▶ [THE DATA]
+++

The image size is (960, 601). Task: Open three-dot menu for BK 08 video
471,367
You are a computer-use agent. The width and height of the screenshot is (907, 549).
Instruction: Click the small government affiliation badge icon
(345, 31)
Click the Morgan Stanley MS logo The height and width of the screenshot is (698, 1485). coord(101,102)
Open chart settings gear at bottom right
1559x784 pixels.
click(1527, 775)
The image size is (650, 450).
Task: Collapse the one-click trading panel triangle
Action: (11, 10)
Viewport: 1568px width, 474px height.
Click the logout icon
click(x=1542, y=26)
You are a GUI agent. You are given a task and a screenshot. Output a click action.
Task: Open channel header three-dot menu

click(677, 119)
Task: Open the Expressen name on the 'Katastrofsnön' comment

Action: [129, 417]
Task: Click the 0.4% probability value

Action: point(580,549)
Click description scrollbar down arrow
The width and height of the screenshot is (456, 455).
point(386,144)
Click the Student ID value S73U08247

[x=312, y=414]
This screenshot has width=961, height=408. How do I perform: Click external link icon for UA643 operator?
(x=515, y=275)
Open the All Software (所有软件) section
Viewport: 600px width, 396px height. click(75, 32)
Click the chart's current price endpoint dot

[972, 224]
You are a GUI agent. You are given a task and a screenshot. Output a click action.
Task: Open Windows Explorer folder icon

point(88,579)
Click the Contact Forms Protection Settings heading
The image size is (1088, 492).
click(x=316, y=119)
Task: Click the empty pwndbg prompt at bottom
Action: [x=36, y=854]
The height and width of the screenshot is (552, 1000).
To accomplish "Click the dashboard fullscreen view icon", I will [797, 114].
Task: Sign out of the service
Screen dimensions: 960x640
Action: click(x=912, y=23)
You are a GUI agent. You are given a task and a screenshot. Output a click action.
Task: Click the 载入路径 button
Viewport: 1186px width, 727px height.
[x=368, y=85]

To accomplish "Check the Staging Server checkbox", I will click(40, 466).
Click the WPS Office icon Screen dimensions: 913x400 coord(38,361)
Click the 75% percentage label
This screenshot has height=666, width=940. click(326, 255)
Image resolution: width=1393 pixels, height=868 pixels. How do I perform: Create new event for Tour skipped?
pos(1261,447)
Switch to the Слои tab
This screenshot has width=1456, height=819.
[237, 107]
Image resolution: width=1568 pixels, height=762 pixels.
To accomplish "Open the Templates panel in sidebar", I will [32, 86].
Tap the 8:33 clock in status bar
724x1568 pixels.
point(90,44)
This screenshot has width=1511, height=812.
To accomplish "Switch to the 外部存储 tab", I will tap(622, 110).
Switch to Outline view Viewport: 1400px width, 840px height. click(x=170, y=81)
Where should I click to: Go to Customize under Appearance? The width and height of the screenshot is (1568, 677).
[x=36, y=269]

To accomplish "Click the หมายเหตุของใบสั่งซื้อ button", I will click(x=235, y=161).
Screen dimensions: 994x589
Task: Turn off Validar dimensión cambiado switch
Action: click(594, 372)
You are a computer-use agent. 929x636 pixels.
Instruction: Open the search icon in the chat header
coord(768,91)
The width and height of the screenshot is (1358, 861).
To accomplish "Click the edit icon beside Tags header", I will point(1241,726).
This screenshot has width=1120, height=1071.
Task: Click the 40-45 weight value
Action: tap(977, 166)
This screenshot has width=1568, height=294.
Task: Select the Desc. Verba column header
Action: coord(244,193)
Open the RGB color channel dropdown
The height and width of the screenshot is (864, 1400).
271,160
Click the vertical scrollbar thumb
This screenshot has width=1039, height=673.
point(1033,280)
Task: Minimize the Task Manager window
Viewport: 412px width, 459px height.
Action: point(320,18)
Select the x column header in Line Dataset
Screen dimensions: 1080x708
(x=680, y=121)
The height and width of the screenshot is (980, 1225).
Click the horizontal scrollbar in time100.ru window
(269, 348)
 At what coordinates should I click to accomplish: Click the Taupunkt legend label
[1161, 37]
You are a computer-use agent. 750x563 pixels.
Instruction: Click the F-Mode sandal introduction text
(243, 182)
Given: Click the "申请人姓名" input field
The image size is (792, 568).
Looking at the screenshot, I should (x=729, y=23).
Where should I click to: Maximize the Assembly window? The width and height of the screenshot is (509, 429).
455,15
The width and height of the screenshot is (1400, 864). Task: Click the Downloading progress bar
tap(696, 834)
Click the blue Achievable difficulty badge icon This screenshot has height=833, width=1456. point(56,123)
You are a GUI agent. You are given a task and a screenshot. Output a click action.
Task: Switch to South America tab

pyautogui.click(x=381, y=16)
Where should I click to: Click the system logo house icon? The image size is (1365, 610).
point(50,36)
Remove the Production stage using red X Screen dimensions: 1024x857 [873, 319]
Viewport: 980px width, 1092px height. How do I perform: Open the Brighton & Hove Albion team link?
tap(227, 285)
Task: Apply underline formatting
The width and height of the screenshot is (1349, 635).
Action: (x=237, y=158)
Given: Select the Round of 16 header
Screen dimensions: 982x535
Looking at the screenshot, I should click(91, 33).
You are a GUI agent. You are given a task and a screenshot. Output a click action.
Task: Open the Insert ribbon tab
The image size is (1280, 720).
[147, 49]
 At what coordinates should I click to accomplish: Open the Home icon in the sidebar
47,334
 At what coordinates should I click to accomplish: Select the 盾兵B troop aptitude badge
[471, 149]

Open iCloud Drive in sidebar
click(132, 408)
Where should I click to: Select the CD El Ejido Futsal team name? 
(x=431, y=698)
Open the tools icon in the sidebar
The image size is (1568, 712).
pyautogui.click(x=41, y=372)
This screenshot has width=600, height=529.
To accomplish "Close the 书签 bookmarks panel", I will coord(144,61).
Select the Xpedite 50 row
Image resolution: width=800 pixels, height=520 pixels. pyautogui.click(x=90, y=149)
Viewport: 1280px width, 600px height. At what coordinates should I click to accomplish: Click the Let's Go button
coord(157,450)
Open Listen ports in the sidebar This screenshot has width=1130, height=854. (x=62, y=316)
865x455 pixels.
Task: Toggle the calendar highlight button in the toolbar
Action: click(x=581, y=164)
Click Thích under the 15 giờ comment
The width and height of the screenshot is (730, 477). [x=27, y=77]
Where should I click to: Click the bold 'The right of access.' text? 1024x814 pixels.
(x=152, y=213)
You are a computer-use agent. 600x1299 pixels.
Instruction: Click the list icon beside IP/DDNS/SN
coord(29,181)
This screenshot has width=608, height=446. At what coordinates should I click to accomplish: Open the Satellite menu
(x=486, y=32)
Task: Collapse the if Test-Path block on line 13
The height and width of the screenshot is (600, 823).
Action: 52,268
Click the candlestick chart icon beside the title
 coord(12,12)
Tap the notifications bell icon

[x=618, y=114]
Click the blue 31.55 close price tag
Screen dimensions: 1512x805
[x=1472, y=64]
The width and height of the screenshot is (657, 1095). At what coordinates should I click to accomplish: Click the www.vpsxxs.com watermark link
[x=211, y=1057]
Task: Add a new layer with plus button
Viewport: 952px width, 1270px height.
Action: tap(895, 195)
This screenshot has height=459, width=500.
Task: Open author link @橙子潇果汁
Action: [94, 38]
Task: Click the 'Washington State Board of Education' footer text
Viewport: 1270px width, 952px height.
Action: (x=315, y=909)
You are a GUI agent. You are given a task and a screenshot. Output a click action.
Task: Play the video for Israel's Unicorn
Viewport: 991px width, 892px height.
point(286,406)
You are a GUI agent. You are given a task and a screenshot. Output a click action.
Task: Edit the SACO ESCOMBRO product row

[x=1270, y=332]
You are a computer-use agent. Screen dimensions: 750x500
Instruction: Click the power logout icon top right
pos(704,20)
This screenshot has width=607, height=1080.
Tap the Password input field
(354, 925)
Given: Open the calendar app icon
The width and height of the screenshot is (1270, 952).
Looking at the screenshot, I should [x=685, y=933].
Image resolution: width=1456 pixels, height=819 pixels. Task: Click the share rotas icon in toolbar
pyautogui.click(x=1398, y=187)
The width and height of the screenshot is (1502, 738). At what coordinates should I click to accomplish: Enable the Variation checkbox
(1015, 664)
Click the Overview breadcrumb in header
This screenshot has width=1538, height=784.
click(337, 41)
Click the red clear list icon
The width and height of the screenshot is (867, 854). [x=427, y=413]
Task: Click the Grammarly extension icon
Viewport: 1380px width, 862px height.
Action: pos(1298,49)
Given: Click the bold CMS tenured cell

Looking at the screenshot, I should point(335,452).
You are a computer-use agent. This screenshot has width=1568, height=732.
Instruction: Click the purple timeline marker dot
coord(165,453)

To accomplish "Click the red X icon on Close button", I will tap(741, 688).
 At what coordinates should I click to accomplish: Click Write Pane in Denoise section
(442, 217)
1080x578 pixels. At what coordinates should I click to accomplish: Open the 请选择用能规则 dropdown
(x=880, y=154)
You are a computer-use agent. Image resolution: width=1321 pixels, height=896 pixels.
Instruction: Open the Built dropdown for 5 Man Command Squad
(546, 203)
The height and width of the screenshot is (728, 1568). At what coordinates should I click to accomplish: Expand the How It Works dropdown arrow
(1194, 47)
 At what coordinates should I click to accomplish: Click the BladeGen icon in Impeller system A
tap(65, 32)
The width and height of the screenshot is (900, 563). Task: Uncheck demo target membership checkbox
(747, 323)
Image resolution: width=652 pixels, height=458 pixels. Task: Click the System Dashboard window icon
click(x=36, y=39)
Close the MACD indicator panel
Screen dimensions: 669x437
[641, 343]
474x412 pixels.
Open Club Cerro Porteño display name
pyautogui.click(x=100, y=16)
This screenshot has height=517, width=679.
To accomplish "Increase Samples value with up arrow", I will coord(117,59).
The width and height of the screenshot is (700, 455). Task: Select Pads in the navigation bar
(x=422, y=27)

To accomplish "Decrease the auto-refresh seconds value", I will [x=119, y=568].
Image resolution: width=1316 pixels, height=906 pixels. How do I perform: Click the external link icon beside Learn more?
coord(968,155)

+++

Only a number is wanted here: how many lines of the material hold the word "with".

▶ [SOLUTION TO THE EXERCISE]
2